(Screenshot grounding data)
++++++++

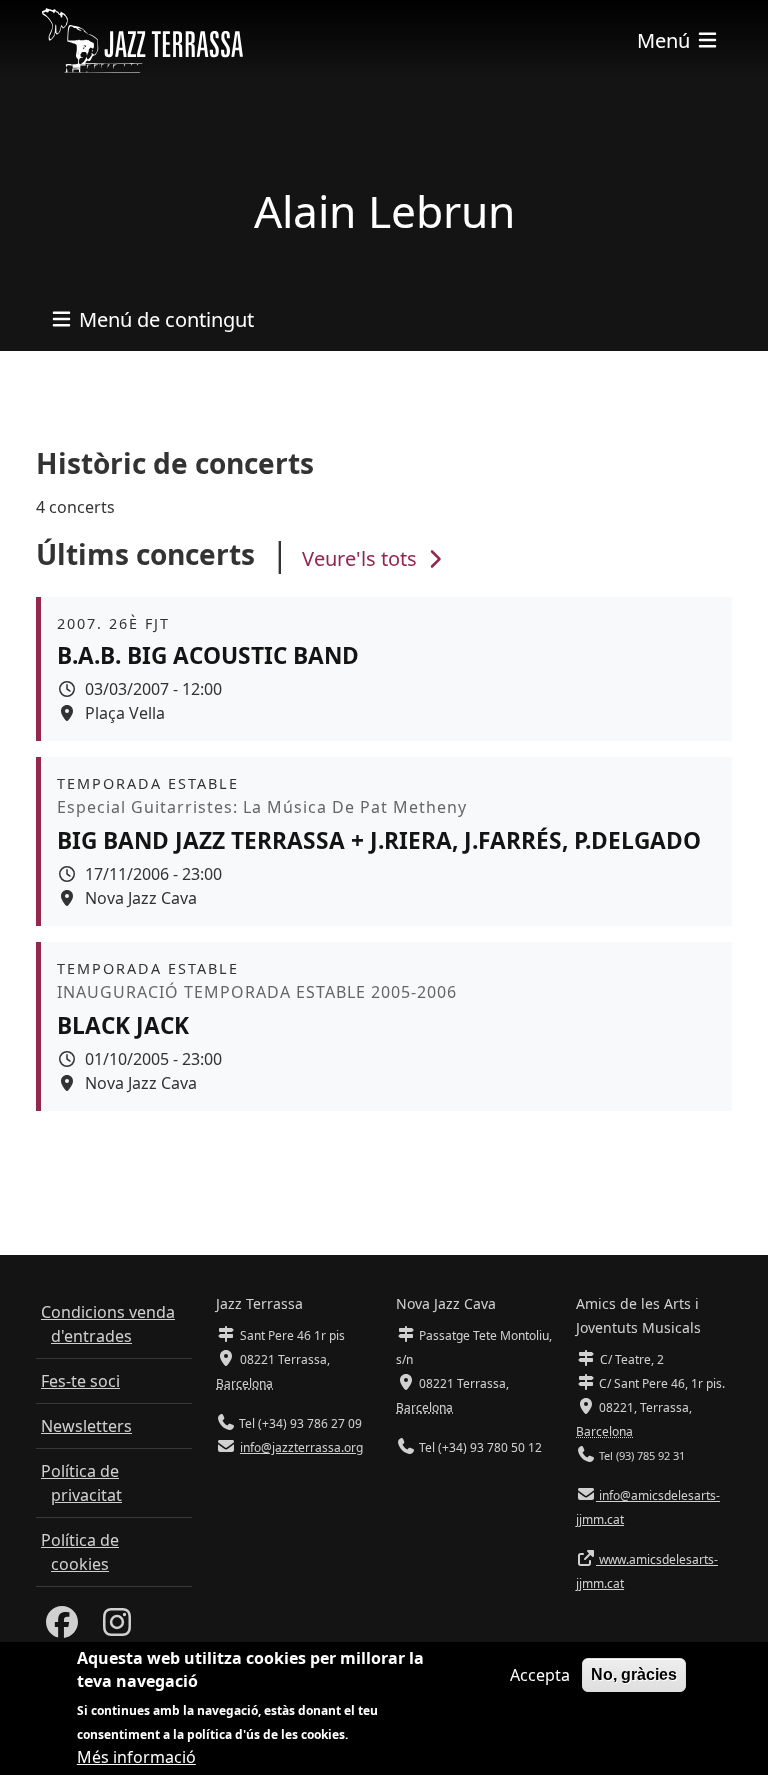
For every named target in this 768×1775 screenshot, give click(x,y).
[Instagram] (117, 1628)
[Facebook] (62, 1628)
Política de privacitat (81, 1483)
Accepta (540, 1675)
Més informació (136, 1757)
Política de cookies (80, 1552)
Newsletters (86, 1426)
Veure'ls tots (362, 558)
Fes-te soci (80, 1381)
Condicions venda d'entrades (108, 1324)
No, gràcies (634, 1674)
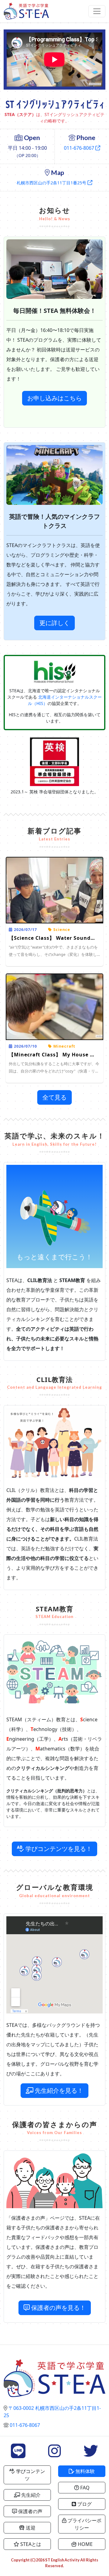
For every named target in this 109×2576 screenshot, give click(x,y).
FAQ (84, 2487)
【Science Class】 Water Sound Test (56, 938)
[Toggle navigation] (96, 11)
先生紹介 (30, 2495)
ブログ (84, 2504)
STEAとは (30, 2544)
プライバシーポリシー (83, 2524)
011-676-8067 (79, 148)
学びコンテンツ (30, 2475)
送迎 (30, 2527)
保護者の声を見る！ (58, 2308)
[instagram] (54, 2454)
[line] (18, 2454)
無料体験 (84, 2471)
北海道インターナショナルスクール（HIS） (65, 700)
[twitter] (91, 2454)
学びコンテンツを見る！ (58, 1849)
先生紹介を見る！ (59, 2090)
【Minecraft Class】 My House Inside (58, 1054)
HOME (85, 2544)
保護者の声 (29, 2511)
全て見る (54, 1097)
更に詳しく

++++++++

#### Exercise requirements
Write out exactly the run of lines above that starts at the line containing "Condicions venda d'entrades (108, 1324)" and ends at the line containing "北海道インターナショナルスクール（HIS） (65, 700)". Include both, and leave the pictures out.

#### Output
Condicions venda d'entrades (108, 1324)
No, gràcies (634, 1674)
For every named target in this 109×2576 screenshot, give click(x,y).
FAQ (84, 2487)
【Science Class】 Water Sound Test (56, 938)
[Toggle navigation] (96, 11)
先生紹介 (30, 2495)
ブログ (84, 2504)
STEAとは (30, 2544)
プライバシーポリシー (83, 2524)
011-676-8067 (79, 148)
学びコンテンツ (30, 2475)
送迎 (30, 2527)
保護者の声を見る！ (58, 2308)
[instagram] (54, 2454)
[line] (18, 2454)
無料体験 (84, 2471)
北海道インターナショナルスクール（HIS） (65, 700)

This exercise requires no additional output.